Source extract:
#####
NIZO Plant Protein Functionality Conference

The NIZO Plant Protein Functionality Conference will be an online, fully interactive community allowing you to connect with other attendees, speakers and poster presenters in one place. It wel be held on October 21-22 2020.

You will be able to join the event via an online platform which will allow you to:

  • Easily navigate the programme and live-stream sessions and presentations
  • Upload your poster presentation and network and chat with attendees
  • Engage live with other attendees and speakers through chats, polls, virtual networking meetings and more
  • Invite attendees to one-on-one meetings using an integrated appointment schedule
  • Access the event via any device - mobile, tablets or desktop
  • Access all content of the conference on-demand for 1 month

With almost 10 billion people to feed by 2050, we must evolve the way we produce and consume food. NIZO and Elsevier are committed to supporting research for better food and health, tackling the challenge of developing plant-based ingredients and foods to feed the world in a more sustainable way. The conference will focus on plant-based proteins across different biological origins, bringing together researchers in this field to share and learn with peers from around the globe.

The focus of this scientific conference will be on the following aspects of plant protein functionality:

  • Plant protein ingredient manufacture
  • Process-product interactions affecting plant protein functionality
  • Fermentation to improve the quality of plant protein ingredients and products
  • Protein structure, stability and interactions within food products
  • Influence of plant protein ingredients in food product structure and stability
  • Nutrition and digestion of plant proteins
  • Sustainability along the chain of plant protein ingredients and application in foods

The NIZO Plant Protein Functionality Conference aims to combine the most recent scientific developments in plant protein functionality. It will provide a unique opportunity for experts from academia, the food and ingredients industry to interact and apply their knowledge and latest research findings to the design and manufacture of new and improved foods and plant protein ingredients. The conference will embrace all sources of plant proteins, including but not limited to soy, pea, faba bean lupin, canola, rice, sunflower, oat, mung bean, chickpea, flaxseed, wheat, corn, leaf proteins, potato, quinoa, nuts and duckweed. The conference will bring together experts from the fields of plant protein technology, (bio)chemistry, processing, physics, product formulation, sensory, health and nutritional sciences.
#####
Saved data entries:
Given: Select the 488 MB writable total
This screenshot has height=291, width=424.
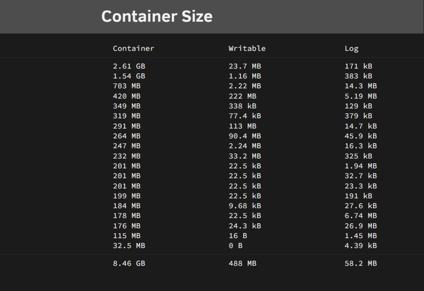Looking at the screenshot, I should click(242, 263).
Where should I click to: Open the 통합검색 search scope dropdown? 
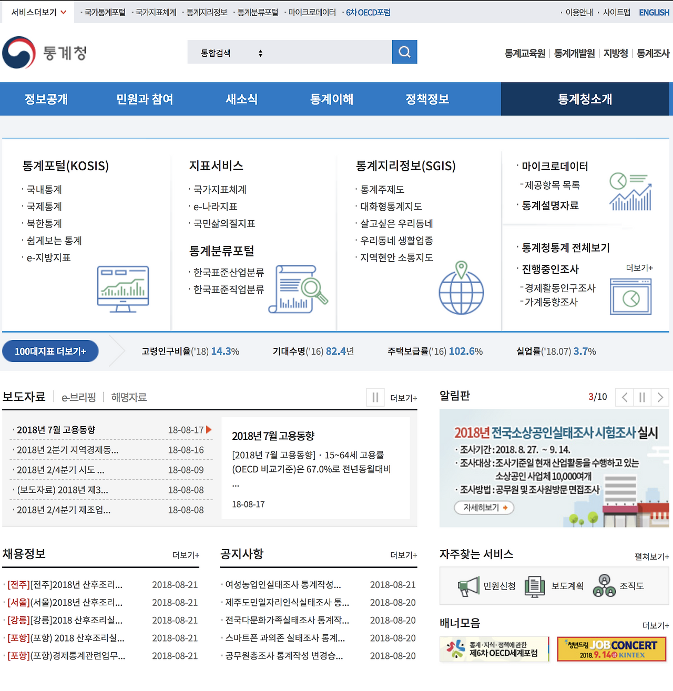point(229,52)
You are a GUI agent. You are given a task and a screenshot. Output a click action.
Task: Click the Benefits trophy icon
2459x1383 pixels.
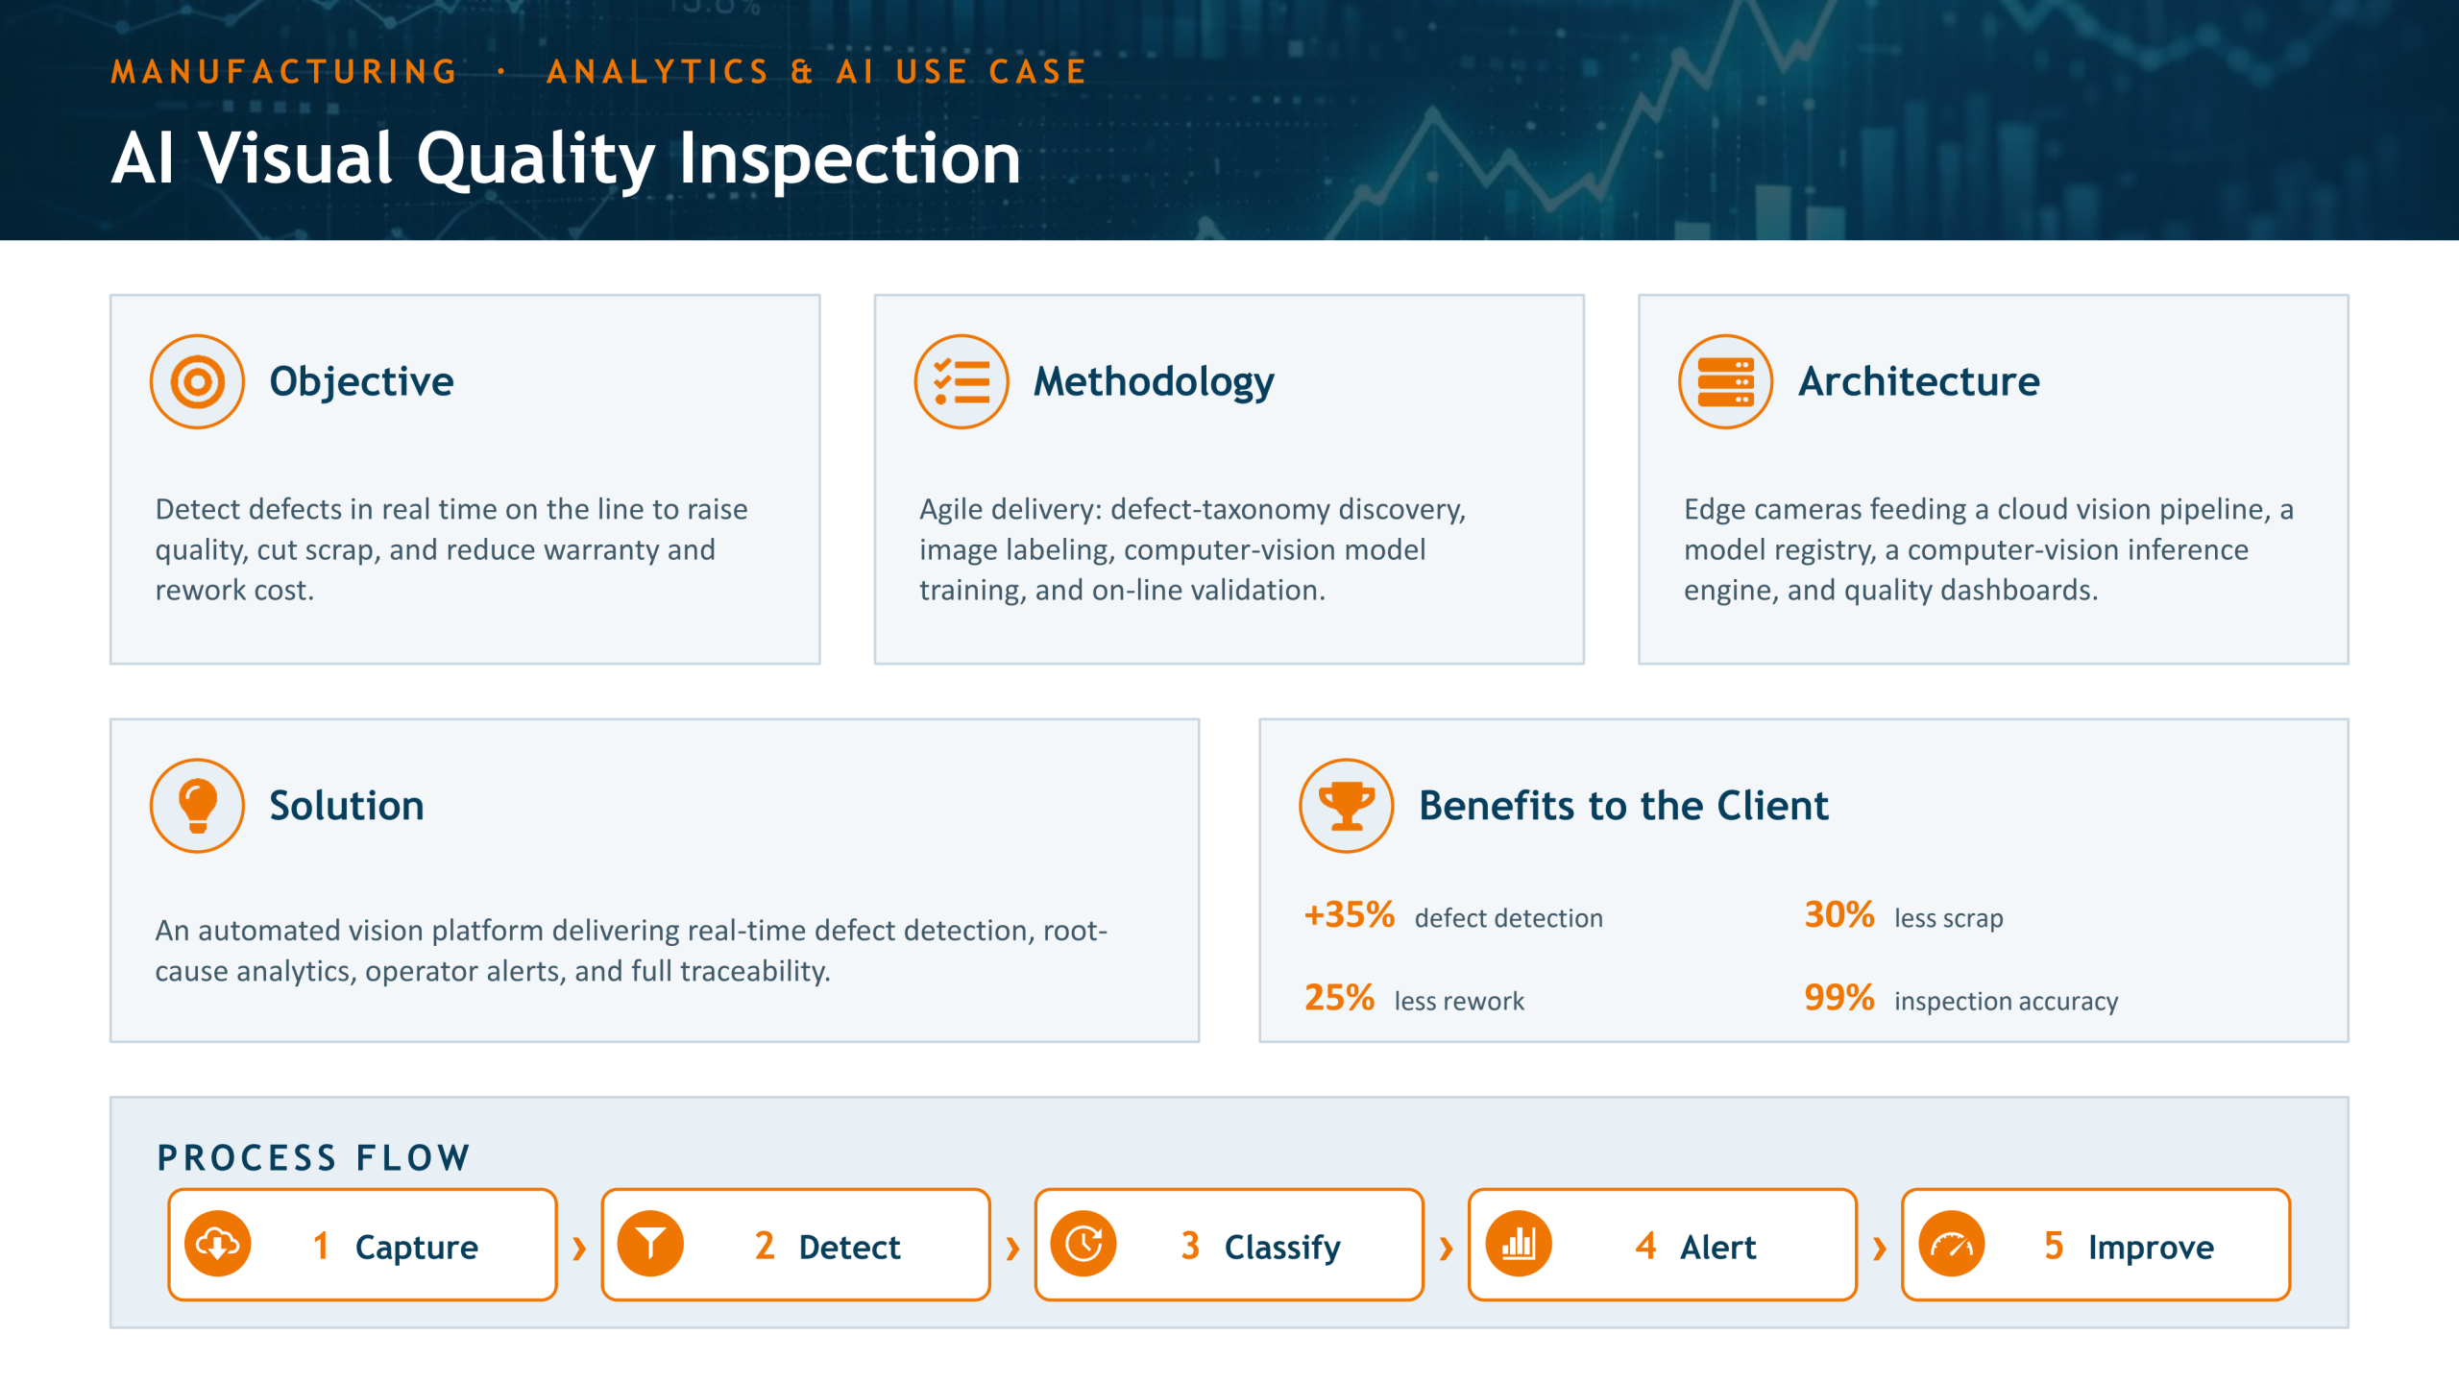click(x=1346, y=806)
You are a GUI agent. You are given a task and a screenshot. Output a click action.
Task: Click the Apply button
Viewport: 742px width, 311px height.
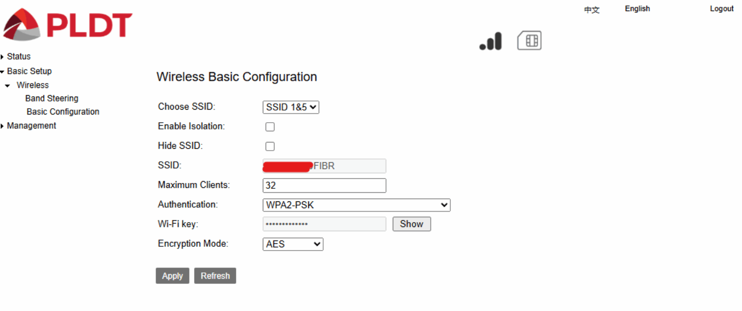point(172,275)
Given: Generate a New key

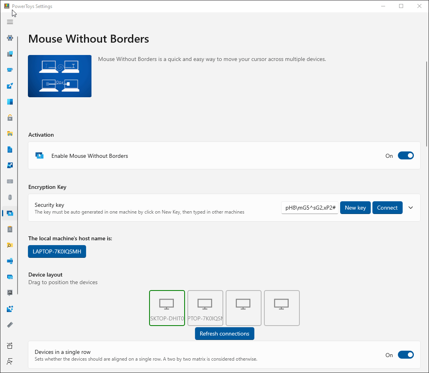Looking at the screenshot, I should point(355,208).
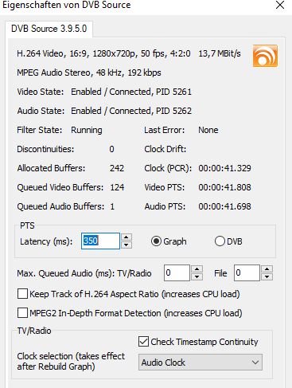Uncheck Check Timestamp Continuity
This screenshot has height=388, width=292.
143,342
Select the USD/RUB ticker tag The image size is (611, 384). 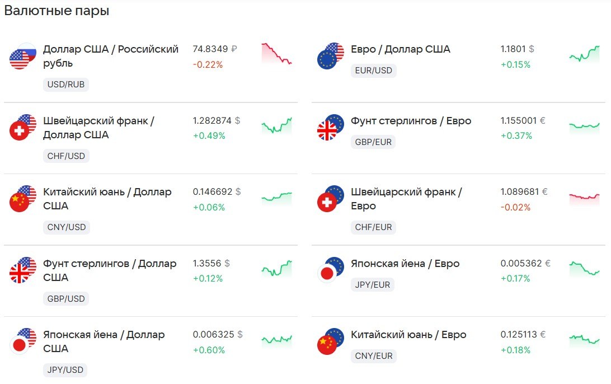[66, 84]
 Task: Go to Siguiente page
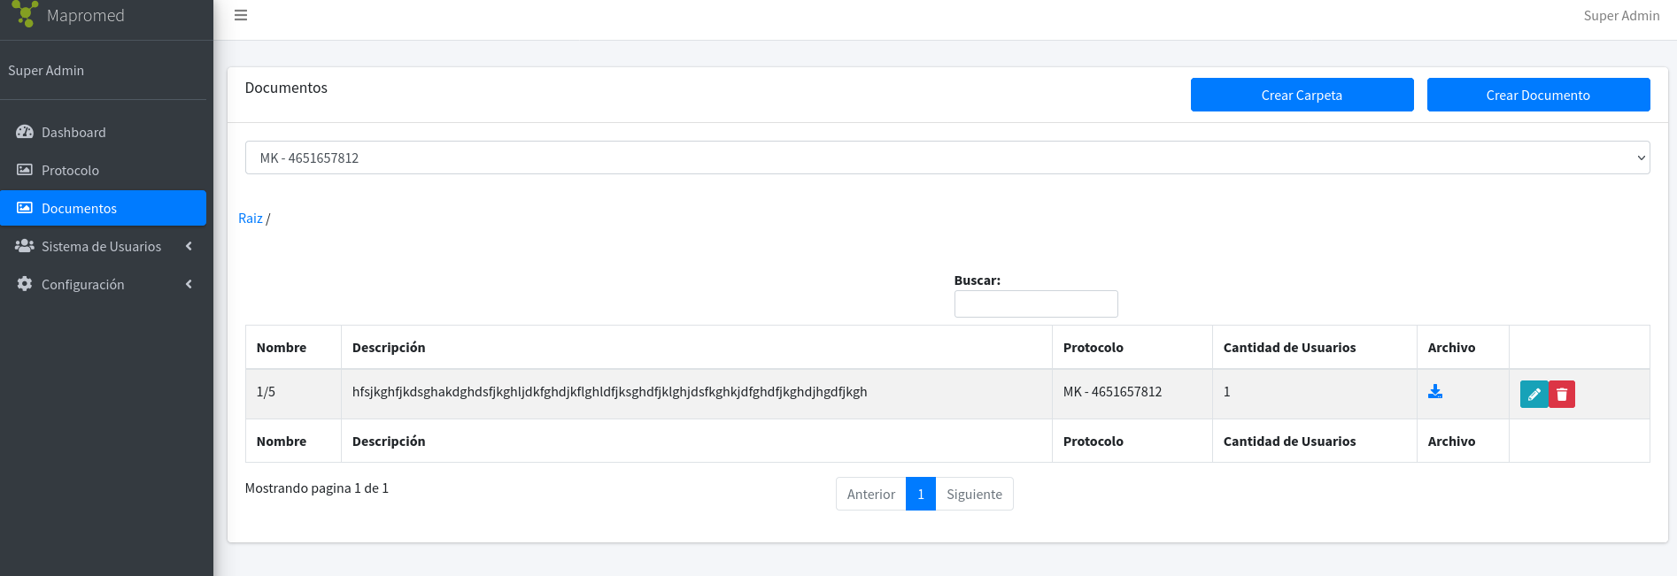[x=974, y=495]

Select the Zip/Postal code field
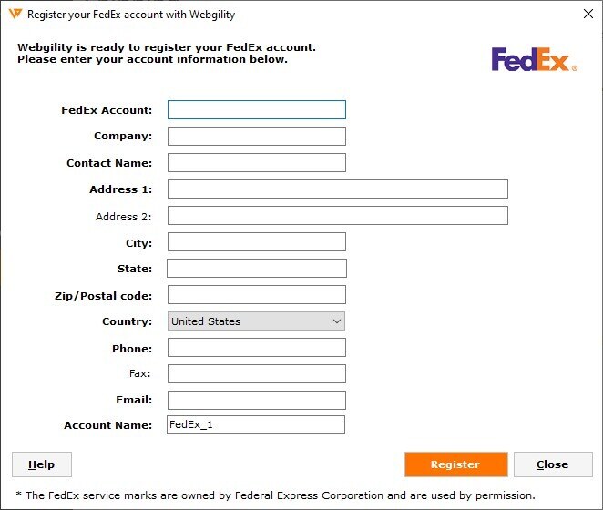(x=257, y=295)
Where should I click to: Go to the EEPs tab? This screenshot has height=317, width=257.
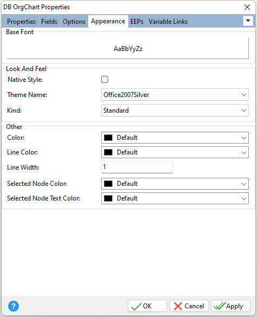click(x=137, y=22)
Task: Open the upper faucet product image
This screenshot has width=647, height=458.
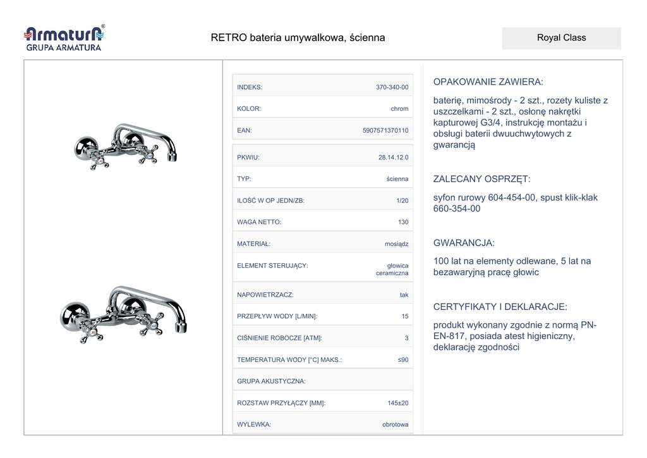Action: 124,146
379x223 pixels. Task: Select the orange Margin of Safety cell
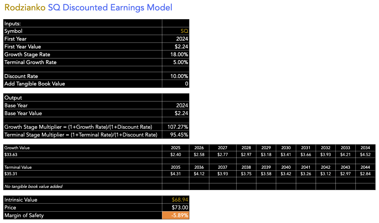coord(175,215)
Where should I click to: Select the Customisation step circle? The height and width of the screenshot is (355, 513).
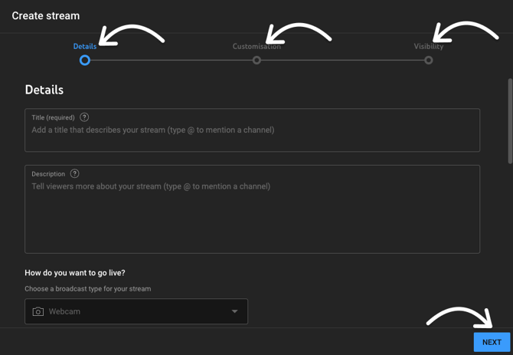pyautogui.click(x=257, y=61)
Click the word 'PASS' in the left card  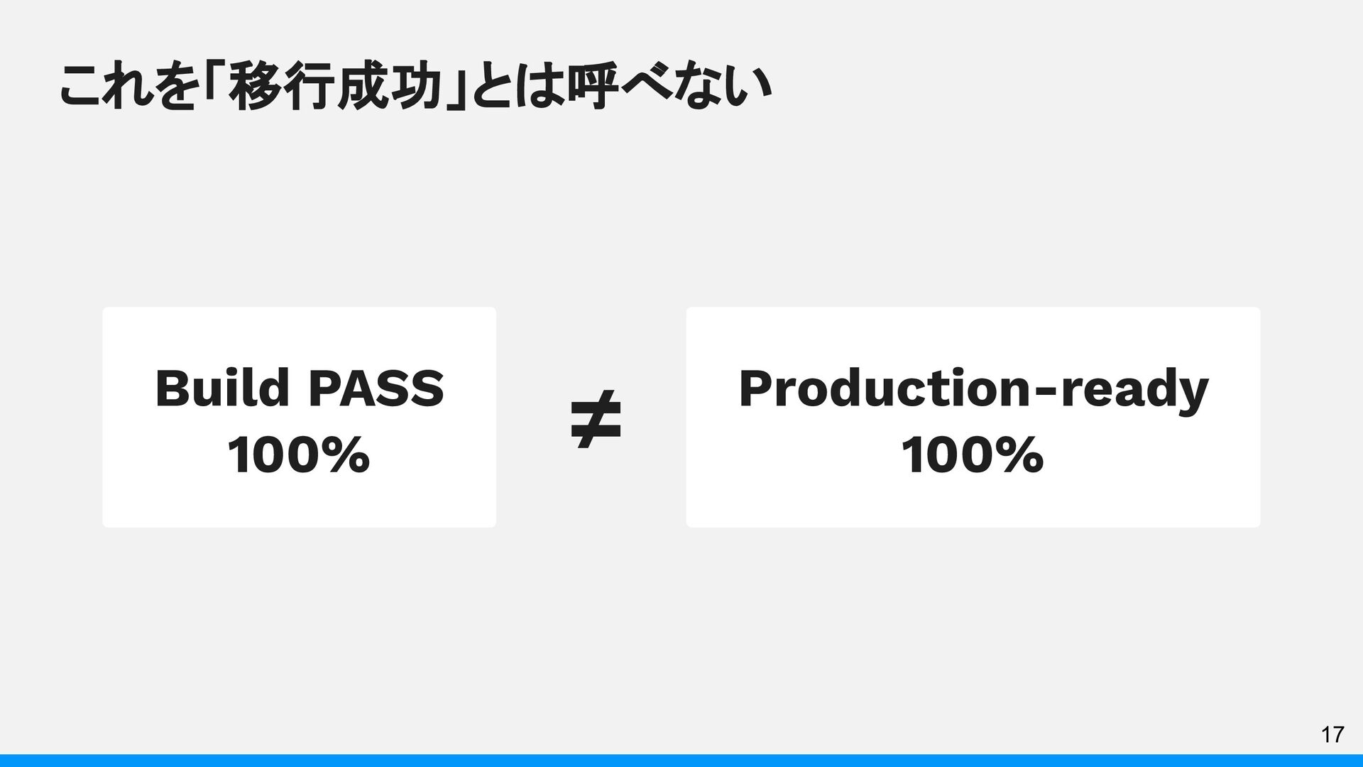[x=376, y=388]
#####
The task: Continue the announcement of the NIZO plant protein conference from its final sentence. The records have no connection to the text.

Exercise output:
Conference Topics: 

Oral and paper abstracts are now invited on the following topics. They should be submitted using the online abstract submission system.
Abstract Submission Deadline: 14 August 2020

  • Plant protein ingredient manufacture
  • Process-product interactions affecting plant protein functionality
  • Fermentation to improve the quality of plant protein ingredients and products.
  • Protein structure, stability and interactions within food products
  • Influence of plant protein ingredients in food product structure and stability
  • Nutrition and digestion of plant proteins
  • Sustainability along the chain of plant protein ingredients and application in foods

All contributors of an oral or poster presentation at the NIZO Plant Protein Functionality Conference are invited to submit a manuscript for a Special Issue of the Journal Future Foods.